Le modèle biopsychosocial est aussi théorique que pratique et clinique. En tant que théorie, il nous aide
à comprendre la façon dont la souffrance, les maladies et les affections sont influencées par différents
niveaux d’organisation, allant du niveau social au niveau moléculaire. Au niveau pratique et clinique, il
nous aide à comprendre que l’expérience subjective du patient fournit une contribution fondamentale
permettant d’aboutir à un diagnostic, un pronostic et des soins humains corrects.
Les conséquences pour la pratique clinique de tous les jours ne sont pas négligeables. Les liens entre
santé mentale et santé physique sont compliqués – les expériences subjectives dépendent de lois
physiologiques auxquelles elles ne peuvent toutefois pas être réduites. Bien que les modèles explicatifs
circulaires pour les maladies soient théoriquement corrects, lors du choix d’un traitement, il importe de
trouver le juste milieu entre ces modèles explicatifs circulaires sous-jacents et des liens plus linéaires.
Alors qu’une participation plus active du patient à la relation avec le prestataire de soins est conforme
aux tendances culturelles occidentales, il se peut que celle-ci ne soit pas acceptée universellement.
Borrell-Carrio et al. (2004) proposent les piliers suivants, sur lesquels doivent se baser les soins
biopsychosociaux:
1. La nécessité pour un médecin de s’observer et de s’adapter de façon continue afin de s’accorder
tel un instrument de musique aux besoins du patient individuel.
2. La construction active d’un climat de confiance.
3. L’utilisation d’un style émotionnel caractérisé par une curiosité empathique.
4. Une vigilance constante face au biais propre au prestataire de soins.
5. La nécessité d’enseigner aux prestataires de soins les aspects émotionnels aidant à poser le
diagnostic et à construire une relation thérapeutique.
6. Le besoin de valoriser le côté intuitif du contact avec les patients.

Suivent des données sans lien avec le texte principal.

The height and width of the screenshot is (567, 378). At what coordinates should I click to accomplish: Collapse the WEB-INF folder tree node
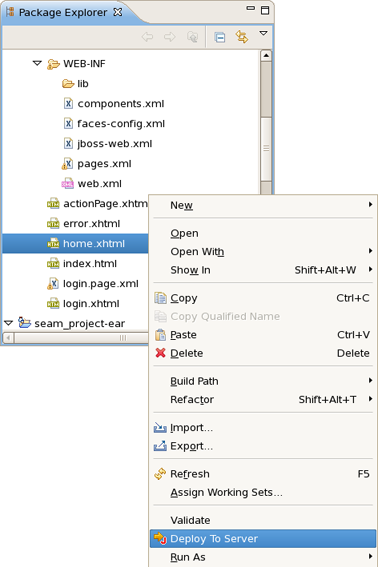click(37, 63)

7. Le fait que la communication d’informations cliniques factuelles doit promouvoir le dialogue avec
le patient et ne peut se limiter à une mise en pratique « mécanique » de protocoles de traitement.

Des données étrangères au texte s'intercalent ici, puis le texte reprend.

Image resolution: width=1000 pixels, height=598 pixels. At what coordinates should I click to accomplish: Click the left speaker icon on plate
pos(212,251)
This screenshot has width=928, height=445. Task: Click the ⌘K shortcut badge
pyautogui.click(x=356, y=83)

Il va sans dire qu’il n’est nullement simple d’appliquer ces piliers dans la médecine contemporaine,
surtout dans les hôpitaux généraux, comme l’a confirmé une enquête récemment menée aux Etats-Unis
auprès des médecins et spécialistes (Astin et al., 2006). Celle-ci visait à connaître l’importance
accordée aux facteurs psychosociaux par les médecins (généralistes et spécialistes). La première chose
qui en ressortait était qu’au total, seulement 27 % des personnes interrogées (nonobstant un stimulus
financier) l’avaient complétée, ce qui peut sérieusement fausser les résultats (qui seront probablement
considérés comme exagérément positifs). La plupart des personnes interrogées reconnaissent
l’importance des facteurs psychosociaux, tandis qu’un tiers estime que prêter davantage d’attention à
ces facteurs ne contribuerait pas ou très peu au traitement. Une minorité considérait la formation
satisfaisante, tandis qu’une autre minorité désirait davantage de perfectionnement.